Excerpted records

☆ ☆ ☆ ☆ ☆

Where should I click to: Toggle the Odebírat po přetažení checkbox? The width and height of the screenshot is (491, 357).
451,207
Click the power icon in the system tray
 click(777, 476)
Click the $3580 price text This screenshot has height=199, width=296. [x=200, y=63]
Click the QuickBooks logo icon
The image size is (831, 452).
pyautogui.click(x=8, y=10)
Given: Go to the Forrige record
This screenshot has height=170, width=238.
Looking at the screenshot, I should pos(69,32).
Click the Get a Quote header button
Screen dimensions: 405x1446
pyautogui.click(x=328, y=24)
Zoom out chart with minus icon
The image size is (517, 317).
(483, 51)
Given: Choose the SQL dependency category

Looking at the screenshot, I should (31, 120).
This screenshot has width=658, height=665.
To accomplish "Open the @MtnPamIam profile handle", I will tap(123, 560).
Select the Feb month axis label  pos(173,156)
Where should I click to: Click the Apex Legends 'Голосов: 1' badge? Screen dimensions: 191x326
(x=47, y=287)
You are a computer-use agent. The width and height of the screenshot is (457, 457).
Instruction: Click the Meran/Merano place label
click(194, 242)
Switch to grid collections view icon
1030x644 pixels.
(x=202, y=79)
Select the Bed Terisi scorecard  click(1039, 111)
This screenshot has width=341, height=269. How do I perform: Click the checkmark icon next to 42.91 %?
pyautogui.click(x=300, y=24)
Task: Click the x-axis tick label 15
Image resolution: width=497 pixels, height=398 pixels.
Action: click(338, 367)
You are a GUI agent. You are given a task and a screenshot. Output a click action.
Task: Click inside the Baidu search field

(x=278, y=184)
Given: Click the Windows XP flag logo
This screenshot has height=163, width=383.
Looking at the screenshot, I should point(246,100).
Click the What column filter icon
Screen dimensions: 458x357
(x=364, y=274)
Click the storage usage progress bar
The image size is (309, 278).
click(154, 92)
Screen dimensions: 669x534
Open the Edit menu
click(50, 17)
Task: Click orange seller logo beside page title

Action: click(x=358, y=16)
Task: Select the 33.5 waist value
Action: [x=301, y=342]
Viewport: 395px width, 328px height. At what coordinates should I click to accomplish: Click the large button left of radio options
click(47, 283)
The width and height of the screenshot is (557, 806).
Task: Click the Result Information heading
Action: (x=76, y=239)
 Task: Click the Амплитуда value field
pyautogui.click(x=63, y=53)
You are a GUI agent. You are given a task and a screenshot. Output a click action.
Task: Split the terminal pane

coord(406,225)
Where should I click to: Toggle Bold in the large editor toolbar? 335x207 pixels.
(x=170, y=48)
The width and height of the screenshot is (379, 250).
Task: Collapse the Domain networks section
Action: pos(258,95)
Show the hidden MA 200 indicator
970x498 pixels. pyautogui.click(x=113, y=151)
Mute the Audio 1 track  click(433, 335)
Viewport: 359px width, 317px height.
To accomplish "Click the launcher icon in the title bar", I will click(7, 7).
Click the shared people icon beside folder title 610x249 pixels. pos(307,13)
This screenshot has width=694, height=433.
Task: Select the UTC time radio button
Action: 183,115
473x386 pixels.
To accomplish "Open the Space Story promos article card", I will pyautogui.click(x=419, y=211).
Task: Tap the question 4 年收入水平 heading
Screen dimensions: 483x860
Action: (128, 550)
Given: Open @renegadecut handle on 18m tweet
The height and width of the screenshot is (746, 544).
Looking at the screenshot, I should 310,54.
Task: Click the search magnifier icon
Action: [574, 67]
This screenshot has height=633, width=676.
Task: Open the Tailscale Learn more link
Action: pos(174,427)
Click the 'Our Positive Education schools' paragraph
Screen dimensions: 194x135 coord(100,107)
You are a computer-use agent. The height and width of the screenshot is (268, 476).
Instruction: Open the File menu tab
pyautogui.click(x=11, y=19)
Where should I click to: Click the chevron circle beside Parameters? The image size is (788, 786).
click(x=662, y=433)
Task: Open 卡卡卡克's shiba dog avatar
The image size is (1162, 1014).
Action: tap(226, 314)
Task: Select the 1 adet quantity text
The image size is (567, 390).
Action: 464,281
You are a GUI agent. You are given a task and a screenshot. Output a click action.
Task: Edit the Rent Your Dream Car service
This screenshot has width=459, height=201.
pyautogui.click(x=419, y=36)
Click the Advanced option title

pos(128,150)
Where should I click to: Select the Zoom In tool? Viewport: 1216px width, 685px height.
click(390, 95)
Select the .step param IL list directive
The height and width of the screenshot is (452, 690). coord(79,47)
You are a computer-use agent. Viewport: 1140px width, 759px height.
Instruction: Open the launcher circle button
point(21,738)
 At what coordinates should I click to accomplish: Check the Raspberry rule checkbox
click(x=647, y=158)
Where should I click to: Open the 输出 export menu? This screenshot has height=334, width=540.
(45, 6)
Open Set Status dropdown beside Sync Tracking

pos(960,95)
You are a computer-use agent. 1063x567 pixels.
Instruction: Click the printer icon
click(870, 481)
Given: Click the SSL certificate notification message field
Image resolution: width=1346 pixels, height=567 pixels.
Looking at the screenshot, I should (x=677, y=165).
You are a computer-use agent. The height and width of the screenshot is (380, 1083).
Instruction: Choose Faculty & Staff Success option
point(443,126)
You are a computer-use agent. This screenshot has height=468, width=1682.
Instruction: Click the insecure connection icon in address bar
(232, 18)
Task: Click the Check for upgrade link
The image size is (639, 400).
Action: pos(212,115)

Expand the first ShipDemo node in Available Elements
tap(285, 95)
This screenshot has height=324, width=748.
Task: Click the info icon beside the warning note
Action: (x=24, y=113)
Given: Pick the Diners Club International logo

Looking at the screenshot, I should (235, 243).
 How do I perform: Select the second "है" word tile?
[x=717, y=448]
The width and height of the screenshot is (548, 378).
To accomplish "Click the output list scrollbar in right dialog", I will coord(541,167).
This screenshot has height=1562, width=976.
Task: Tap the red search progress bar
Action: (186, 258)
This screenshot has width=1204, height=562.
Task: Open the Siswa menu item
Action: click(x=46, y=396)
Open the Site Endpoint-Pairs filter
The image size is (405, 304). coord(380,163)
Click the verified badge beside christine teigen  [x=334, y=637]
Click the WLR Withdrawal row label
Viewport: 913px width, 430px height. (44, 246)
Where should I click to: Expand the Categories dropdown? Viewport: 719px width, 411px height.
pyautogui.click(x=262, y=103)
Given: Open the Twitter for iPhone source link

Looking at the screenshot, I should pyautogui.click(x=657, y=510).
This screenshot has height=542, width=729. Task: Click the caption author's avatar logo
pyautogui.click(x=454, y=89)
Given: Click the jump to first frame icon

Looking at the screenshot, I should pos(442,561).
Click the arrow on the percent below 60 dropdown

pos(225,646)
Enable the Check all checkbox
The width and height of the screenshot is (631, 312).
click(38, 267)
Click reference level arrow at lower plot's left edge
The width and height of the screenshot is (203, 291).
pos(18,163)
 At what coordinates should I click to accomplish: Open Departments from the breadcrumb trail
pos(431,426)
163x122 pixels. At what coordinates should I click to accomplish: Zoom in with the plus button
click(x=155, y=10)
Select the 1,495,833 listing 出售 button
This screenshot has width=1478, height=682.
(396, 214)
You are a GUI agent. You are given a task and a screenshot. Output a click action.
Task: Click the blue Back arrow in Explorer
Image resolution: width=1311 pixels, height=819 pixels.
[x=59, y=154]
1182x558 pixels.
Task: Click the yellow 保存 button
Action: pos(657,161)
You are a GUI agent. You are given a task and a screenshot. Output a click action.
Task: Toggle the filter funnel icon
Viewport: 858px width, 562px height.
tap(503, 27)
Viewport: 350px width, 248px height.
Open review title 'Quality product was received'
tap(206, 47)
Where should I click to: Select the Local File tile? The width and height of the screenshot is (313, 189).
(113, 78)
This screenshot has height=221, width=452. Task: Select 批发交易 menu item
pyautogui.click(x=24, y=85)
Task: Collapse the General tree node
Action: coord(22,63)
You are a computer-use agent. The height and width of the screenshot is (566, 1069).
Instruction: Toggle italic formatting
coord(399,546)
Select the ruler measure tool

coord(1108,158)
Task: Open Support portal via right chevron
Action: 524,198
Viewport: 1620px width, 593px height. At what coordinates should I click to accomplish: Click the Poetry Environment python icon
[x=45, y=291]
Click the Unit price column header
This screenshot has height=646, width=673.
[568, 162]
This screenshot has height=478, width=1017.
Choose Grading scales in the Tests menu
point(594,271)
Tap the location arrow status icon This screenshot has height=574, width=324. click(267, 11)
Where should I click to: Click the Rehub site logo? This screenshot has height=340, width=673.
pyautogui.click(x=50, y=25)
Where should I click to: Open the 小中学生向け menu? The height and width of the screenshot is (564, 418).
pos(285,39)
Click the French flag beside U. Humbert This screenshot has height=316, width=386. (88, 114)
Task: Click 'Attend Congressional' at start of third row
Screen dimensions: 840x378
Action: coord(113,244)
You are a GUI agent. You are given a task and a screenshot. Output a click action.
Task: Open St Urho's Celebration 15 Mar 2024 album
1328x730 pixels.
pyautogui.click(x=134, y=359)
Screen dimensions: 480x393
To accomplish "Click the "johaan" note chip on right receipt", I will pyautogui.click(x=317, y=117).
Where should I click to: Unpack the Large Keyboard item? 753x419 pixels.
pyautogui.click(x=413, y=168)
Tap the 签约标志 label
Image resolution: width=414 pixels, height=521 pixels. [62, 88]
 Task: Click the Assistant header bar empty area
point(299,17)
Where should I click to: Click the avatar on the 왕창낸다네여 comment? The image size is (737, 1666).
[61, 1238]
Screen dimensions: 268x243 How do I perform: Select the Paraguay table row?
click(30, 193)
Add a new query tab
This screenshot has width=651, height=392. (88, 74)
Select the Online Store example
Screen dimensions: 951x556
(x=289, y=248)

☆ ☆ ☆ ☆ ☆

Work instructions
Beginning at the line above that contains "Given: Choose the SQL dependency category", return each line exactly through the line that contains "Select the Bed", and no others.

Answer space
Given: Choose the SQL dependency category

Looking at the screenshot, I should (31, 120).
This screenshot has width=658, height=665.
To accomplish "Open the @MtnPamIam profile handle", I will tap(123, 560).
Select the Feb month axis label  pos(173,156)
Where should I click to: Click the Apex Legends 'Голосов: 1' badge? Screen dimensions: 191x326
(x=47, y=287)
You are a computer-use agent. The width and height of the screenshot is (457, 457).
Instruction: Click the Meran/Merano place label
click(194, 242)
Switch to grid collections view icon
1030x644 pixels.
(x=202, y=79)
Select the Bed Terisi scorecard  click(1039, 111)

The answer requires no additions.